El primer paso ya lo tenía dado. El segundo fue realizar el curso de Operadora Socio-terapeuta en Adicciones para tener más herramientas y recursos a la hora de trabajar con los adictos.
“Construyendo Puentes”
El camino que Valeria inició la llevó a ser parte del staff de profesionales en una de las sedes de Familia Grande Hogar de Cristo (FGHC), una Federación que agrupa a los Centros Barriales que tienen como finalidad dar respuesta integral a situaciones de vulnerabilidad social y/o consumos problemáticos de sustancias psicoactivas, poniendo en primer lugar a la persona y sus cualidades.
Hace dos años que trabaja en el barrio de Retiro y, entre otras cosas, todas las noches sale desde la parroquia a llevar un plato de comida a los chicos y jóvenes que se encuentran en situación de calle y en consumo. “Trabajo con los hijos de las mamás que hacen proceso en el hogar, recorro muchas comunidades terapéuticas y granjas. De hecho, con dos compañeros que Dios puso en mi camino decidimos armar un proyecto al que le pusimos como nombre `Construyendo Puentes` en el que acompañamos a los pibes que tienen problemática con las adicciones”.
“Nadie se salva solo”
La relación con los pacientes, cuenta, es muy positiva ya que está convencida de que estos jóvenes necesitan ser escuchados y valorados para que puedan desarrollar sus potenciales. “Mi trabajo consiste en ayudarlos para que ellos mismos vean sus virtudes y acepten sus defectos. Les damos distintos tipos de talleres como, por ejemplo, psicodrama y arteterapia que los ayuda a hacer catarsis y canalizar y compartir el dolor. Además, desde mi experiencia les hago saber que no están solos y les brindo siempre esa palabra de aliento. Aunque parezca una frase hecha, nadie se salva solo, aunque también es real que acompañamos al que quiere ser acompañado”, aclara.
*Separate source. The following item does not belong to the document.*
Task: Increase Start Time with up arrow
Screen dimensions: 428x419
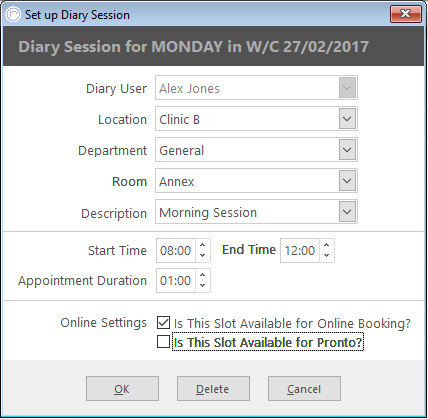Action: click(203, 245)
En relación a las satisfacciones que se lleva a diario de su trabajo, Valeria destaca el cariño que recibe de los chicos y adolescentes cada mañana cuando desciende del colectivo y camina por el barrio Padre Mugica. “Ver a los pibes que me reciben con un beso, un abrazo, que expresan sentimientos. Me pone muy feliz que depositen su confianza en mí, me llena el alma. En cada uno de ellos veo un pedacito de aquella Valeria que un día fui”.